Nelson Mandela wearing a green Springboks cap and jacket as he walks onto a rugby field, alongside officials and players.
At the 1995 Rugby World Cup, Nelson Mandela walked past and acknowledged the all-white South African rugby team. The team was victorious, and Mandela, wearing a team jersey himself, personally handed the trophy to the captain. The symbolic moment allowed Mandela to connect with white South Afrikaners, who had a long connection to the sport, Menendian said.

John Stillwell/PA Wire

Menendian imagined asking three Palestinians and three Israelis to sit in a room together and discuss the bitter conflict in Gaza. Rather than debating the facts, which would lead to greater psychological distance, Menendian said they should each tell their individual stories.

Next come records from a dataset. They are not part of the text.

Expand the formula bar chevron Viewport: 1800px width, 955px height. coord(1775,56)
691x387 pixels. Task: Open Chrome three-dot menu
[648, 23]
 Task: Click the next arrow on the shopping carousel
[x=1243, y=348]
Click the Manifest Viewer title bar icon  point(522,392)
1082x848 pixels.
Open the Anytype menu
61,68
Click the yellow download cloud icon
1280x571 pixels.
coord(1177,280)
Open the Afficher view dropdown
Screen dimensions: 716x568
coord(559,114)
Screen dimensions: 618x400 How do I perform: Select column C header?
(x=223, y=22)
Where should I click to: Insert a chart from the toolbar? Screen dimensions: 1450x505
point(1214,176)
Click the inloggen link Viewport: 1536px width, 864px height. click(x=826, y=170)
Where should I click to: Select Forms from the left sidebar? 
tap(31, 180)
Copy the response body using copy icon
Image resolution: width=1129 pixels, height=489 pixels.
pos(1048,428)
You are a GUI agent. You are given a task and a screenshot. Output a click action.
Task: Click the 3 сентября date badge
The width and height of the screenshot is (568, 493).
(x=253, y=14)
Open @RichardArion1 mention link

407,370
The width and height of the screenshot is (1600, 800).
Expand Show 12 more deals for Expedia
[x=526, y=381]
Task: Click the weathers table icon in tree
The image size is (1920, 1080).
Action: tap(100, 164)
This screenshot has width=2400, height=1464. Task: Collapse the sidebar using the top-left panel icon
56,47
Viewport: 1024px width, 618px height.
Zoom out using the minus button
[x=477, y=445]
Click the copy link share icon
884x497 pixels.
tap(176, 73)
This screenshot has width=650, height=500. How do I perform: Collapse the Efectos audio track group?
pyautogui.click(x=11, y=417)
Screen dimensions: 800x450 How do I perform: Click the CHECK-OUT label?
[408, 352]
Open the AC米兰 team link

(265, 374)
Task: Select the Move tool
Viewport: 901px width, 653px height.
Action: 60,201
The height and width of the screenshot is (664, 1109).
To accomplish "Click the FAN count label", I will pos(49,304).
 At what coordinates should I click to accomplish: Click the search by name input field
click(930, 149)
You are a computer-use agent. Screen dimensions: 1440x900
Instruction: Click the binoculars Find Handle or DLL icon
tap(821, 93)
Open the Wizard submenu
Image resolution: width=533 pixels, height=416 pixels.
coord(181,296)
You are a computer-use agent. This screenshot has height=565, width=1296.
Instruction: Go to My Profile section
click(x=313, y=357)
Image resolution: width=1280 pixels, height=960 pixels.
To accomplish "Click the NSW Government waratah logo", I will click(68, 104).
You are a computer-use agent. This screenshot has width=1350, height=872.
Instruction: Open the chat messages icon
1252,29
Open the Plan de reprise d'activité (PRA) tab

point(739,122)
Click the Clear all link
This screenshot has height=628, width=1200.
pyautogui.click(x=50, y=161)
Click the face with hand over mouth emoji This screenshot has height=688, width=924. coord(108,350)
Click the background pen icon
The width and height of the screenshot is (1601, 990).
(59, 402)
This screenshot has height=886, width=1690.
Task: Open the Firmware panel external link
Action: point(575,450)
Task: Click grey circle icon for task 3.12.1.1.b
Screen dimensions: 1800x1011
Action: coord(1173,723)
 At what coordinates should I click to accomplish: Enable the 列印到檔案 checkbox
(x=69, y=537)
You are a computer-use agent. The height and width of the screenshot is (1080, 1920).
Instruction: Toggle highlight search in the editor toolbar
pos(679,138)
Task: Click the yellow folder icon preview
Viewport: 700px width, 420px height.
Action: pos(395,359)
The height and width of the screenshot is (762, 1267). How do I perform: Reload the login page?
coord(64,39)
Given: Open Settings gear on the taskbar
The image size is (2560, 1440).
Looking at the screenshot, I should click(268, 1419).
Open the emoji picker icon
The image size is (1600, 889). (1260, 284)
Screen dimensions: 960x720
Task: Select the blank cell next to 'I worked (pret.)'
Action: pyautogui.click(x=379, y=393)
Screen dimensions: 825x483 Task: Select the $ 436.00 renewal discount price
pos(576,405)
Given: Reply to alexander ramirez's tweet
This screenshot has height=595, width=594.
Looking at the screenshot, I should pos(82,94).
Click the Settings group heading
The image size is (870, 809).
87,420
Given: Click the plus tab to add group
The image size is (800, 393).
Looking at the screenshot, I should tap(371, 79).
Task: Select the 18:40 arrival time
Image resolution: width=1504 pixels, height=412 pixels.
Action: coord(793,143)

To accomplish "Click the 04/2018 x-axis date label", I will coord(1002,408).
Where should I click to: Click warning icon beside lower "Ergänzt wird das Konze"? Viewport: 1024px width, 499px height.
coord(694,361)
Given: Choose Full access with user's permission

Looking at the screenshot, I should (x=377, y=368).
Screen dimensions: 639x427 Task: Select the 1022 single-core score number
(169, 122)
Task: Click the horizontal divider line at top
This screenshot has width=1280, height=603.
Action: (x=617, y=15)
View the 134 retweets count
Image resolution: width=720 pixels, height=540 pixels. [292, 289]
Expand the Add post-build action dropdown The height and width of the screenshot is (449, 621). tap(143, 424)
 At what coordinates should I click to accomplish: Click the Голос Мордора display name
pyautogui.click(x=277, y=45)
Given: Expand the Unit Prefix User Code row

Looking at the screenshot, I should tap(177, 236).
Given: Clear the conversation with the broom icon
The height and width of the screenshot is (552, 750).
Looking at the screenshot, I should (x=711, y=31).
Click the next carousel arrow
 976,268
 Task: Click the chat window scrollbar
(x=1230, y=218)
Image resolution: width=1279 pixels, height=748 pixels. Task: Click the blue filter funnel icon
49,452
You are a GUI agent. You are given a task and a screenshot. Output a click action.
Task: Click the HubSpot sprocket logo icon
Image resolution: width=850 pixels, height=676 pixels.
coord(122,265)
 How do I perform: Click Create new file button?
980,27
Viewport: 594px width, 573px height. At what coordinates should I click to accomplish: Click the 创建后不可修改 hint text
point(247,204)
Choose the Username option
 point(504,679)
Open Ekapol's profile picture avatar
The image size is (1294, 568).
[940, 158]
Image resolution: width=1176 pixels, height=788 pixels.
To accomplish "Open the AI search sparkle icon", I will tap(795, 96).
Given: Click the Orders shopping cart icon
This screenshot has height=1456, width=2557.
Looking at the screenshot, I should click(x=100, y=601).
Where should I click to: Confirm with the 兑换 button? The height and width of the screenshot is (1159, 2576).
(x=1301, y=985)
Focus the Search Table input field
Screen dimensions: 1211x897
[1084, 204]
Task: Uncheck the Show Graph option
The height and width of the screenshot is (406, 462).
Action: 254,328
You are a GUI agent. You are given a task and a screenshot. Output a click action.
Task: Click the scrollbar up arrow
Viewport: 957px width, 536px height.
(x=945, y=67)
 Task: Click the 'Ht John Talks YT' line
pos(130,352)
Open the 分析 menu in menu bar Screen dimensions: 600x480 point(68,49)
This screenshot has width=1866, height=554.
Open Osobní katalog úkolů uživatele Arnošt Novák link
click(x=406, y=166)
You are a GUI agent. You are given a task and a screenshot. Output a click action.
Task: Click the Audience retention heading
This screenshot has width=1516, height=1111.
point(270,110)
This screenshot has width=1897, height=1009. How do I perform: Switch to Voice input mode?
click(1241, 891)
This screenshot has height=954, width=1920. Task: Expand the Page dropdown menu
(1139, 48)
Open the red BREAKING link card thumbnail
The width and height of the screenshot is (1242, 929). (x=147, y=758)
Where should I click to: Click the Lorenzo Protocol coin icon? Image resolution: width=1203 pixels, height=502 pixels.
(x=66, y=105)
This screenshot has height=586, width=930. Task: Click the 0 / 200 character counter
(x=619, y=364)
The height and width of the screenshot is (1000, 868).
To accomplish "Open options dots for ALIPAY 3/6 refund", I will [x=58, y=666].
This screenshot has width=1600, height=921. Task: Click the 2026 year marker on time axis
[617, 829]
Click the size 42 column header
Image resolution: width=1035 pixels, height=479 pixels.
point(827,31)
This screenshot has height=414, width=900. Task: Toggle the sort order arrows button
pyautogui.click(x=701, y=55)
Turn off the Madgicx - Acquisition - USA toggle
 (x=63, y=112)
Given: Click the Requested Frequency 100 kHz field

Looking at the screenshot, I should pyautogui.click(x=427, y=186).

“Solving the conflict or getting to an agreement is not the goal,” he said. “It is about building community by listening to one another. Connecting through shared interests and experiences that lead to deeper understanding.”  

By talking and listening in that way, Menedian said, “you realize these are individual human beings, and they are also part of a group that has an ongoing, larger story. The key is not to evaluate whether it’s true or not. The key is to understand what the other person believes their story is.”

This style of connection won’t end disagreement or create unanimity on contentious issues like abortion, the death penalty or immigration, Menendian said. Human history shows people will always hold deeply opposing views about controversial topics. 

But it can lead to more powerfully persuasive speech and less contentious disagreements.

“If you feel heard and understood, even if you disagree with the person, there will be some baseline foundation for connection there,” Menendian said. “If people feel tightly knit, and they feel a sense of community, even if they disagree on the issues, it won’t become problematic.”